Directions for this task:
Take the line containing "Task: Open the Break da Bank game icon" through the last line of the data and retype those lines exactly. Pictures do not belong in the copy.

+-------+

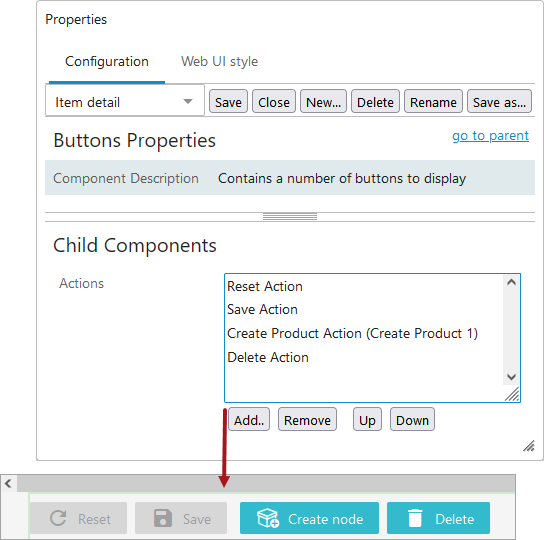Click the Create node box icon
The image size is (544, 540).
(268, 518)
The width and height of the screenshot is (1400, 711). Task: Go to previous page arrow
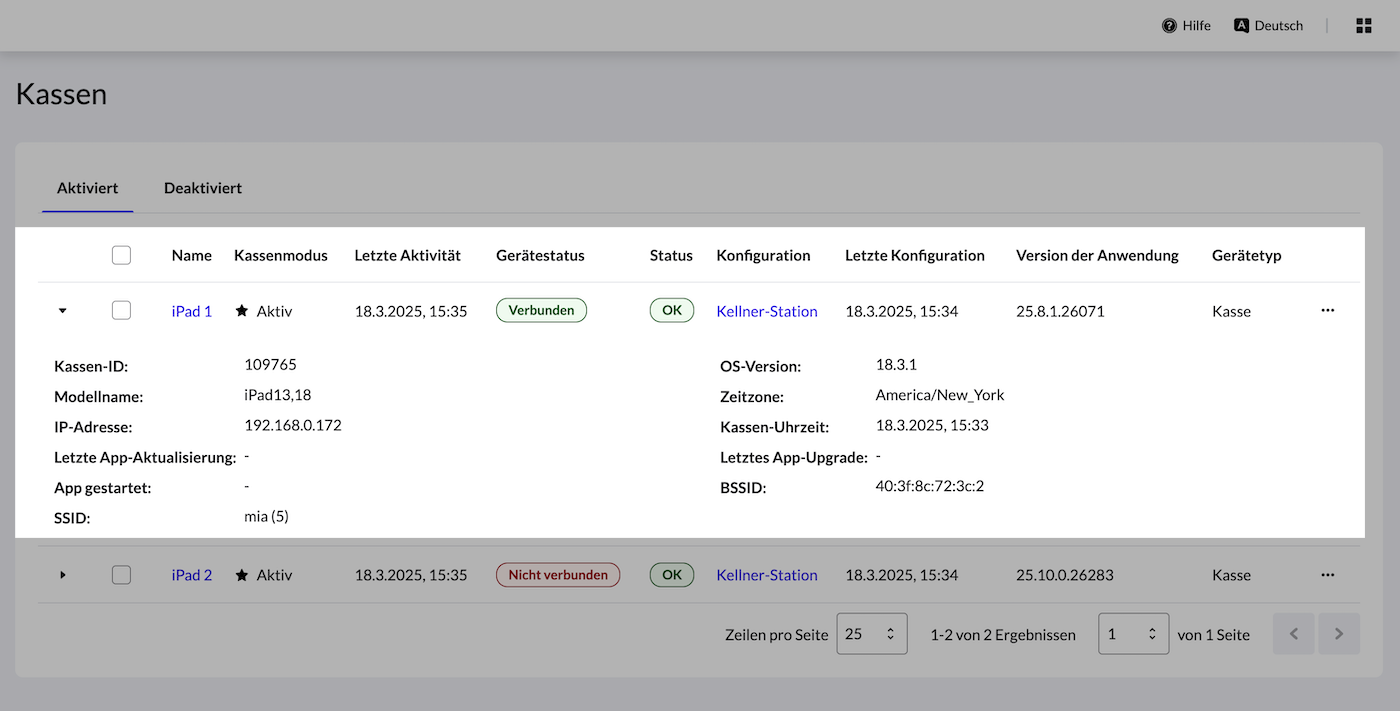1293,634

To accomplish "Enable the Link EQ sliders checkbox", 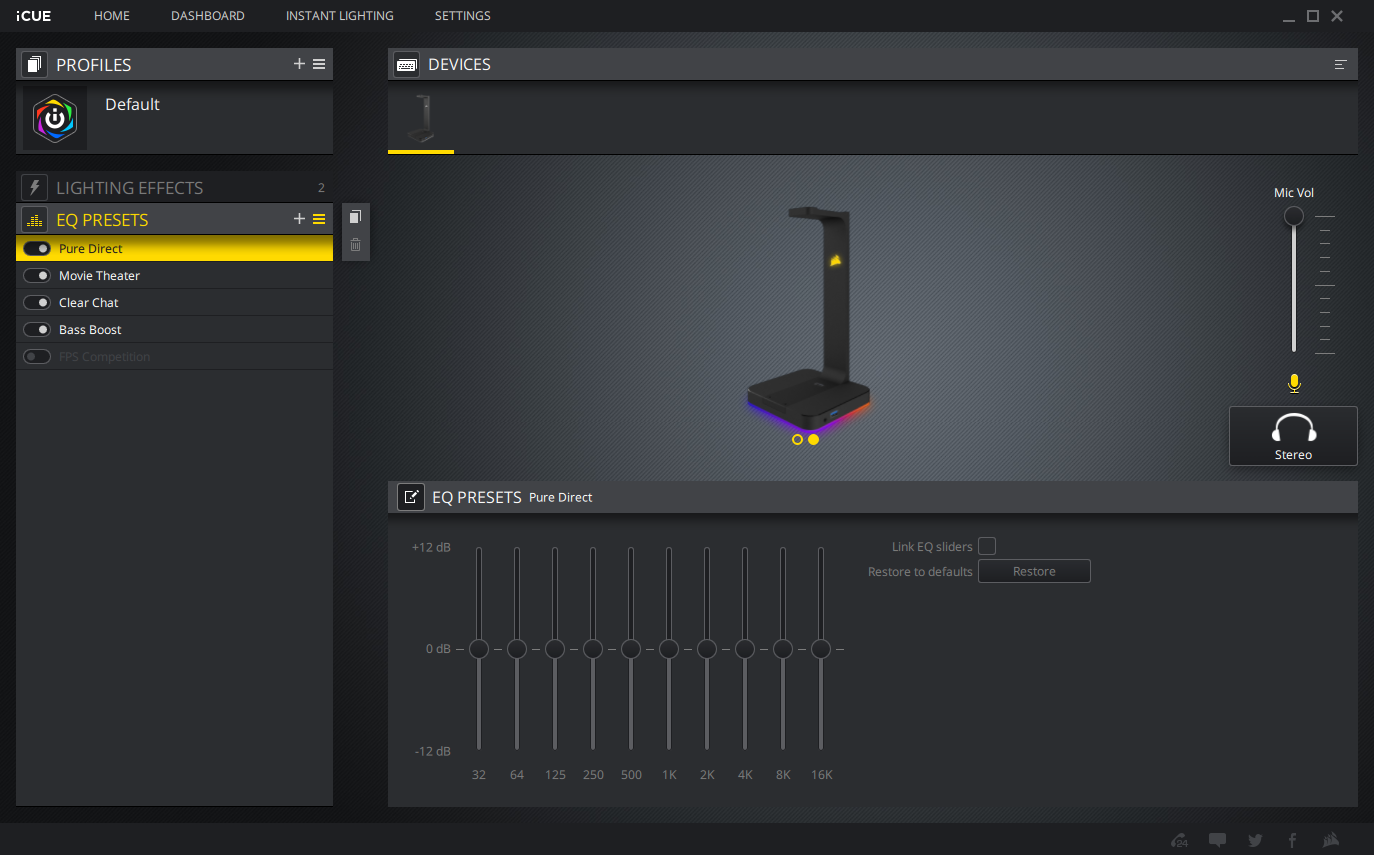I will (987, 546).
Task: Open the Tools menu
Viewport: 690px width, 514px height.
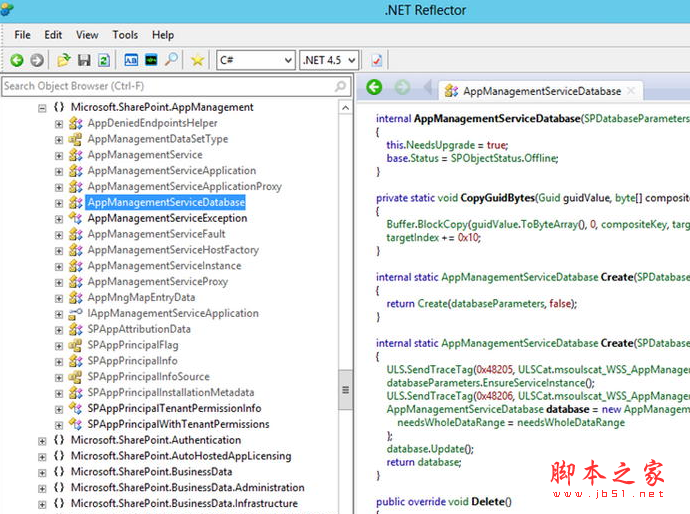Action: 125,35
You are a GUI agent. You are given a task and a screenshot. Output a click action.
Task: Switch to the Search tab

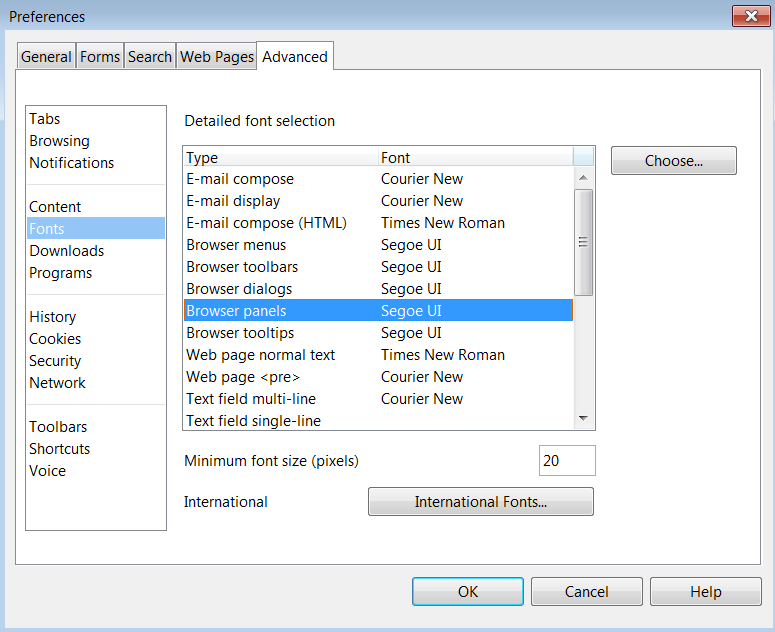(150, 57)
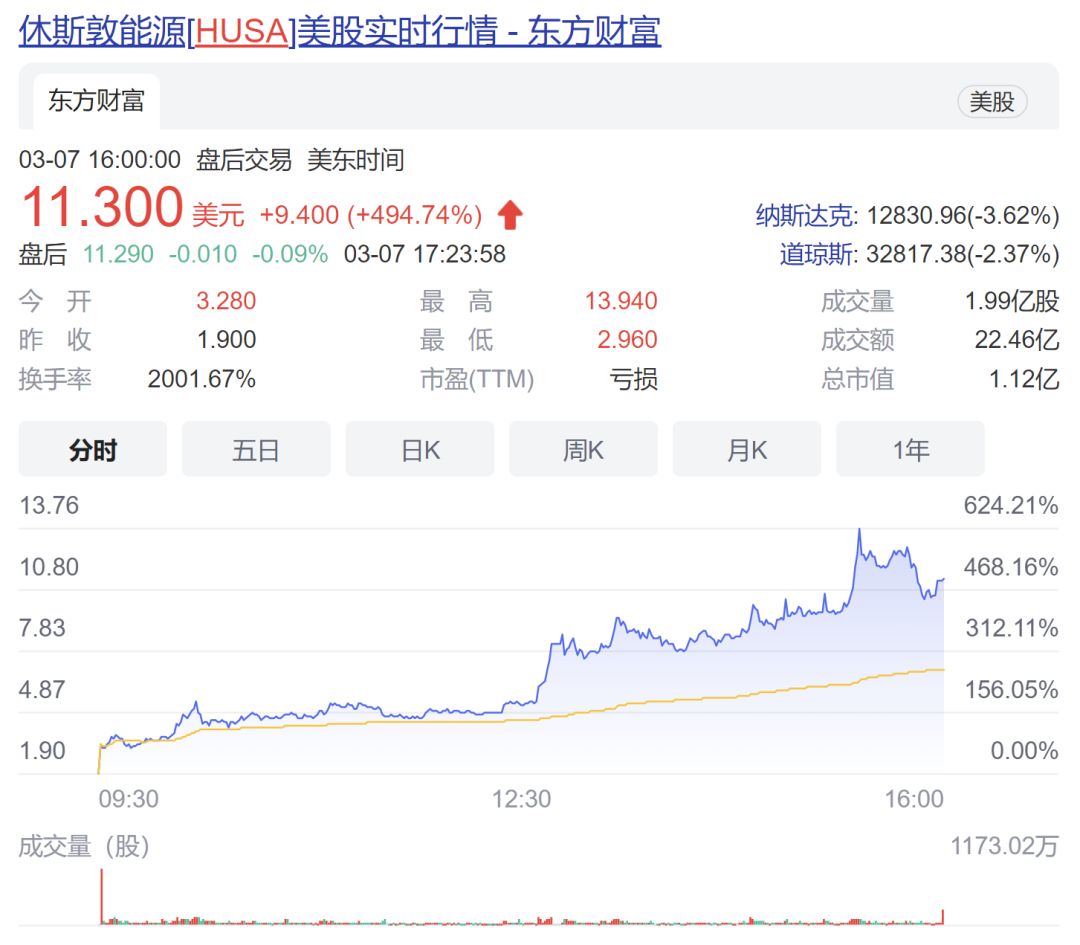Show the 月K chart
The width and height of the screenshot is (1080, 945).
point(747,450)
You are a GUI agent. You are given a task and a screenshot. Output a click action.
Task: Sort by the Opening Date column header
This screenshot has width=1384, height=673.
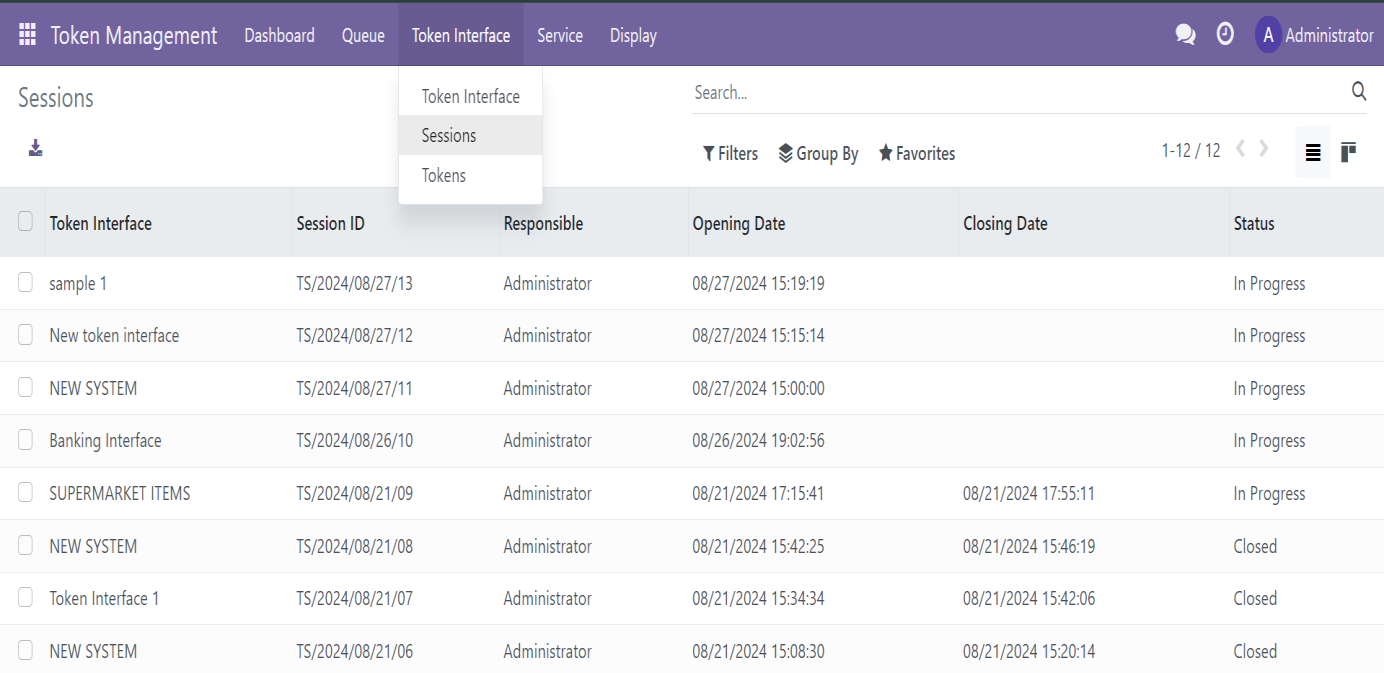[x=739, y=224]
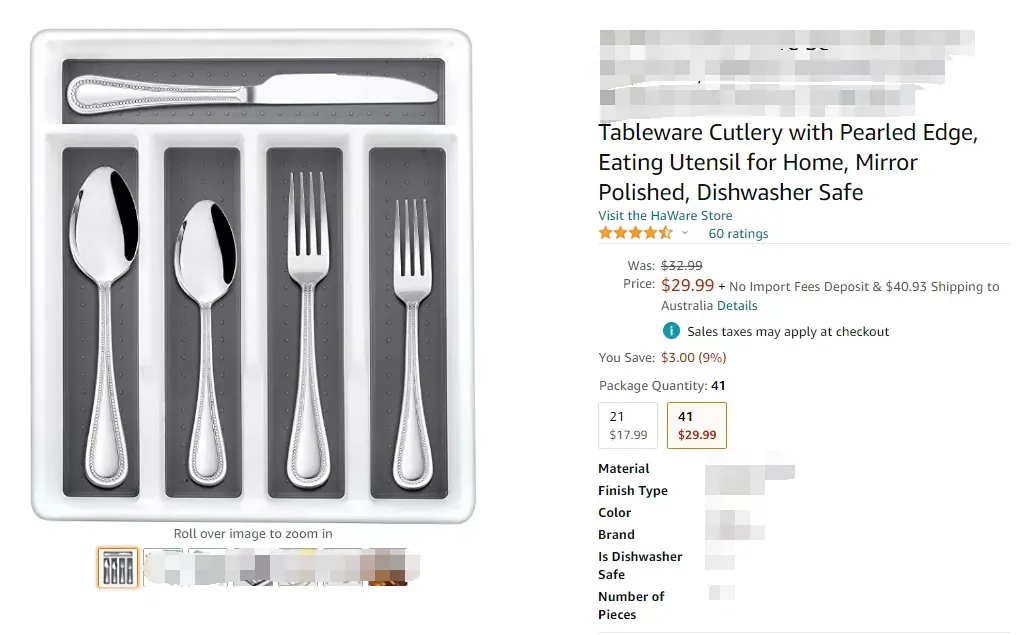This screenshot has height=635, width=1031.
Task: Open the rating breakdown chevron beside stars
Action: pos(684,233)
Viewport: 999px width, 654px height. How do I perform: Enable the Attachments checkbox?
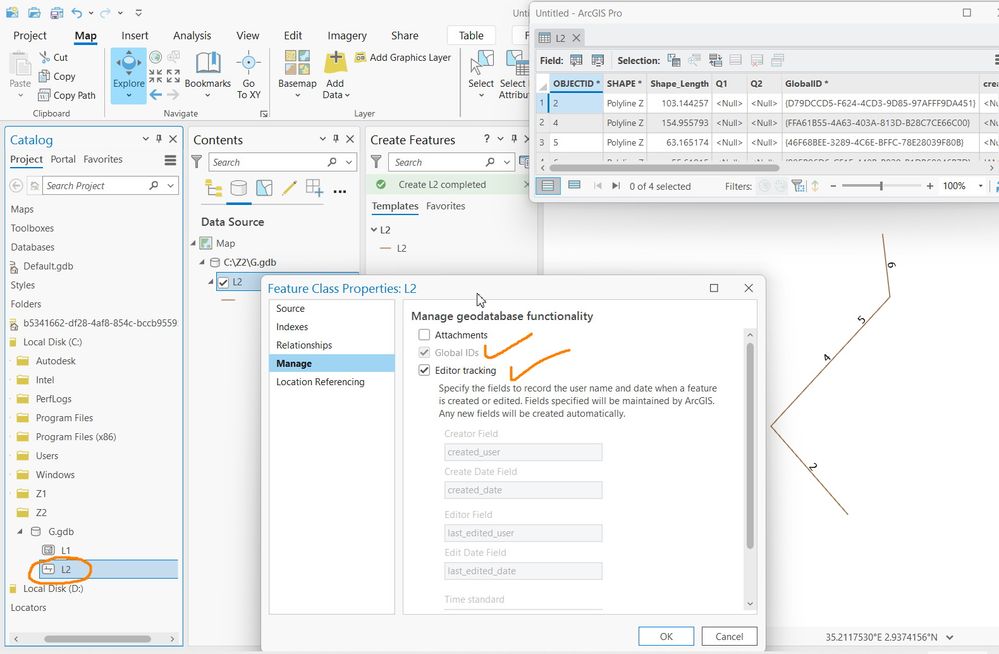click(424, 335)
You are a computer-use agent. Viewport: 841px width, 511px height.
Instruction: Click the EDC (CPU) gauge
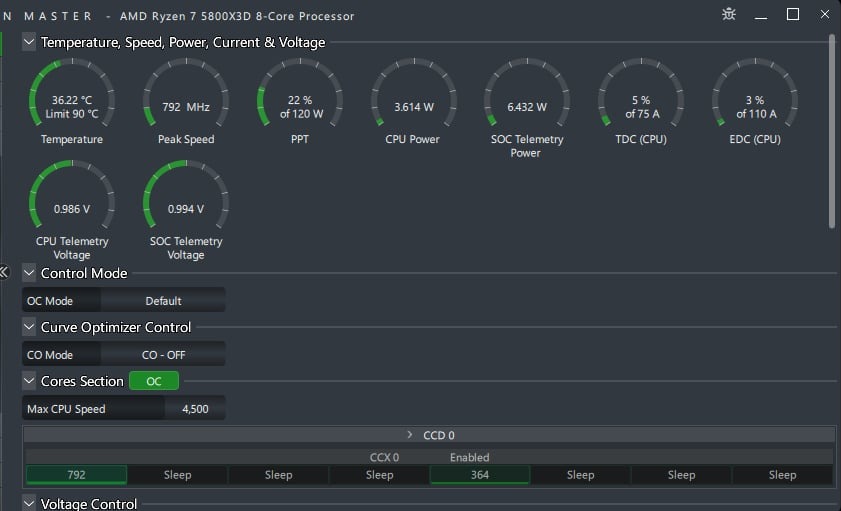click(754, 100)
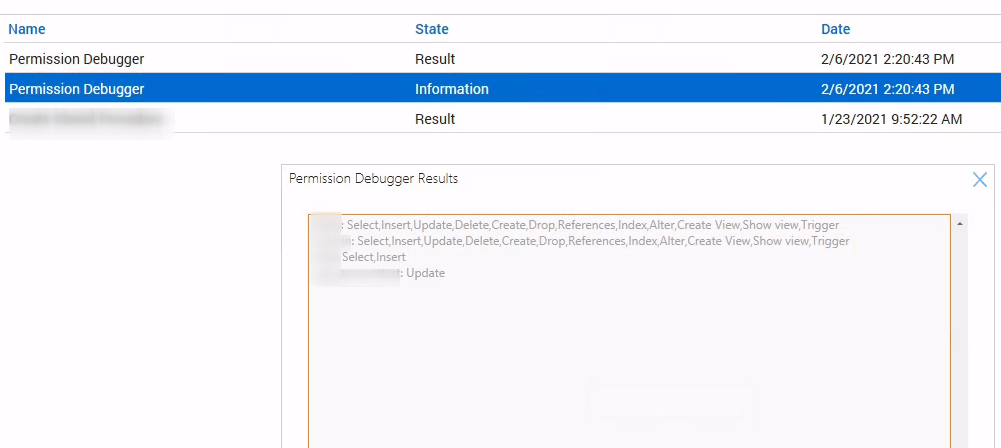The image size is (1001, 448).
Task: Click the first row's 2:20:43 PM date
Action: pos(887,59)
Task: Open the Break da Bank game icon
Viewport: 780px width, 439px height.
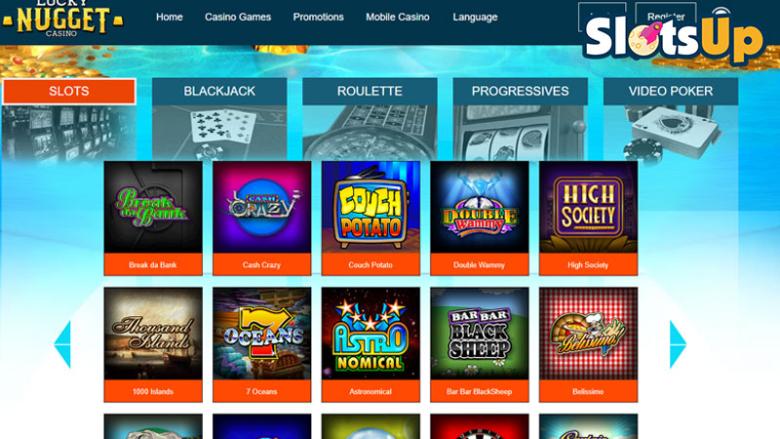Action: pos(153,207)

+-------+

Expected answer:
Task: Open the Break da Bank game icon
Viewport: 780px width, 439px height.
Action: pos(153,207)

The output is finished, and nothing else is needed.